[[ DATASET RECORDS, beginning ]]

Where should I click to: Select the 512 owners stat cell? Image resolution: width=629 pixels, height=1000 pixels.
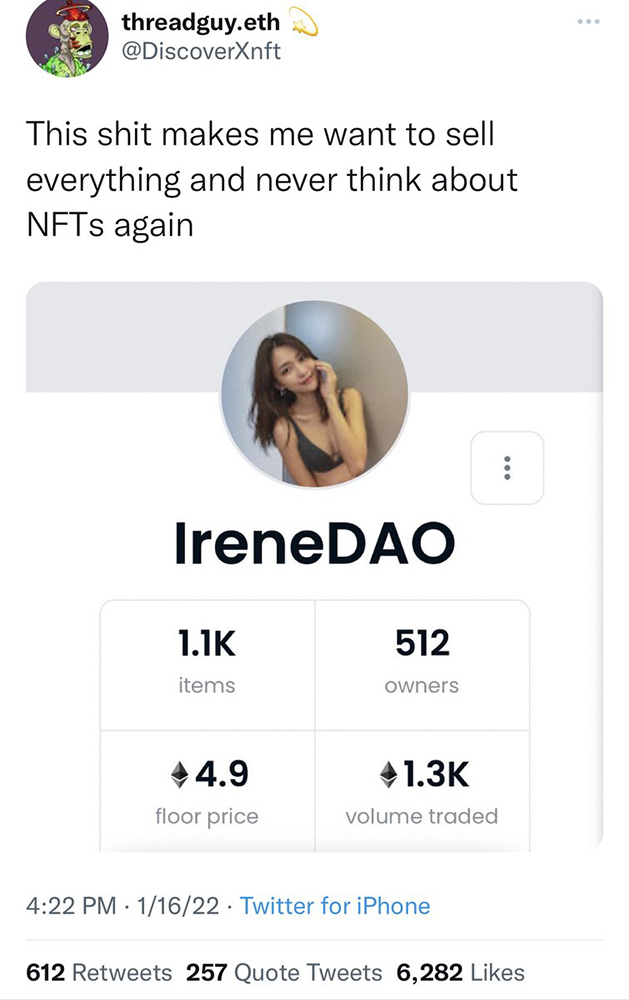[x=422, y=664]
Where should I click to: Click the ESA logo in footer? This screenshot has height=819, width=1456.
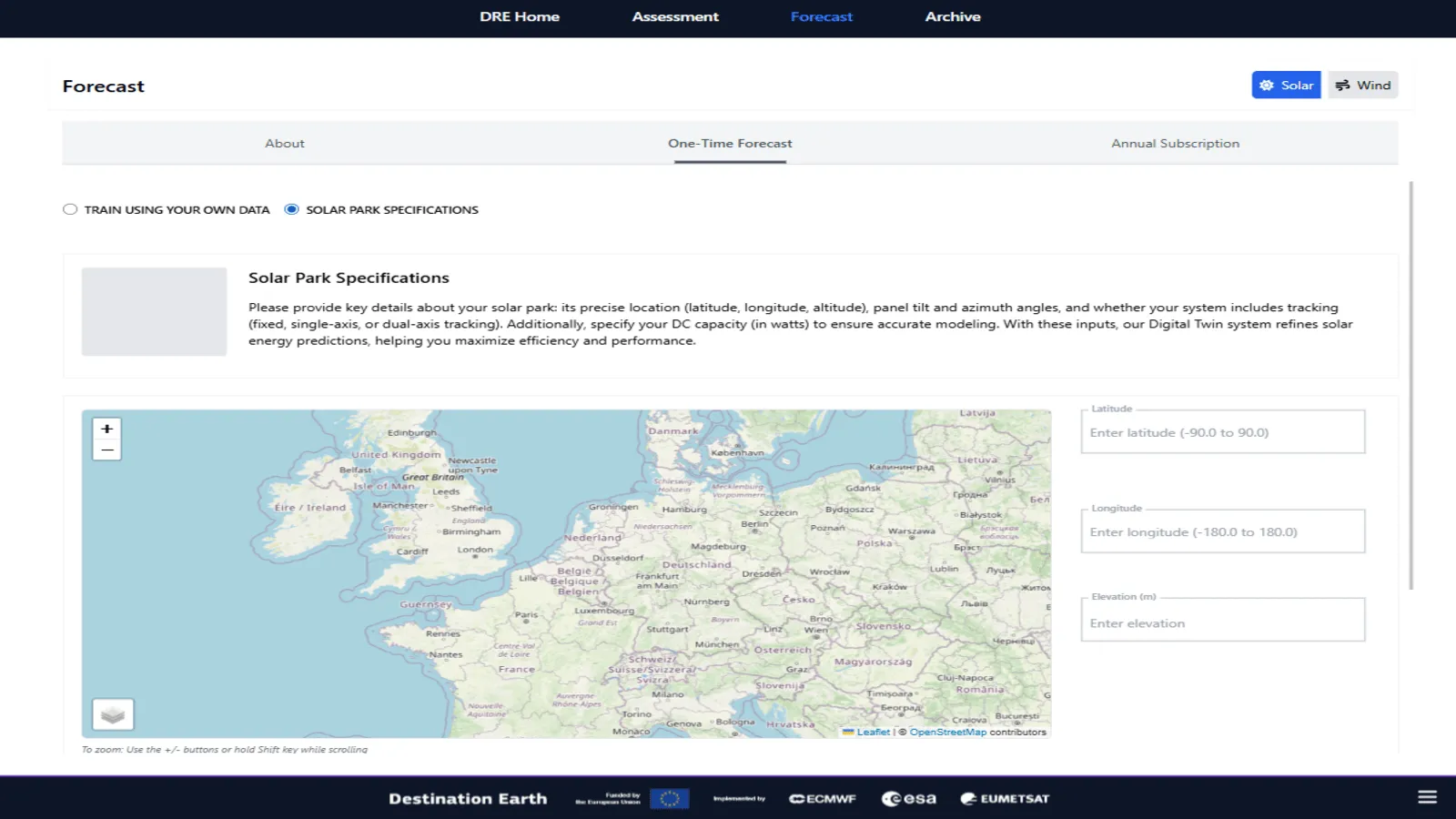908,799
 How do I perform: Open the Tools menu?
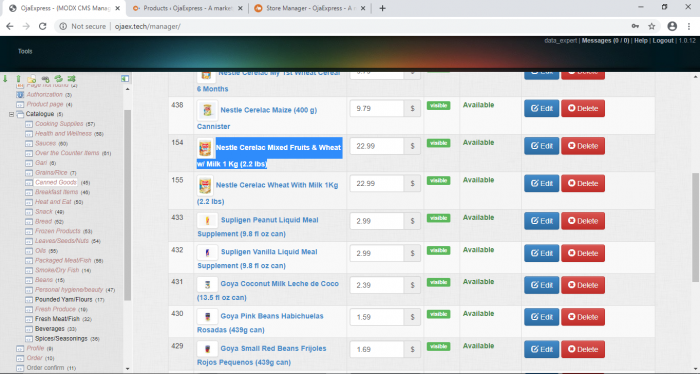(x=25, y=51)
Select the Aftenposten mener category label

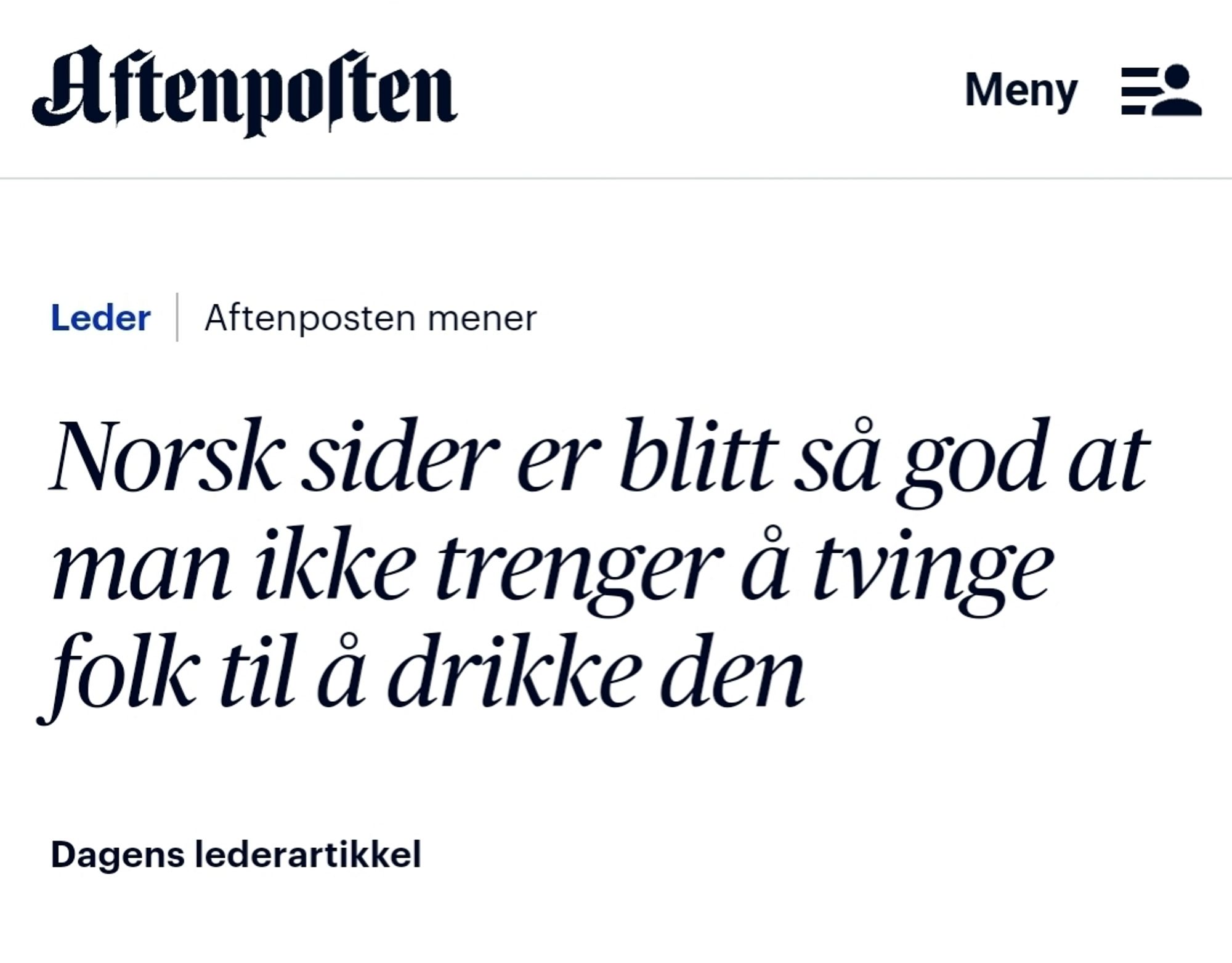point(370,319)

[[ DATASET RECORDS, end ]]

### WHAT THIS TASK INVOLVES
Set the lines down exactly as they stand, from the one containing "How do I perform: Open the Tools menu?" through the end of the listing, omitting every picture.

### EXERCISE ANSWER
 How do I perform: Open the Tools menu?
(x=25, y=51)
Select the Aftenposten mener category label

point(370,319)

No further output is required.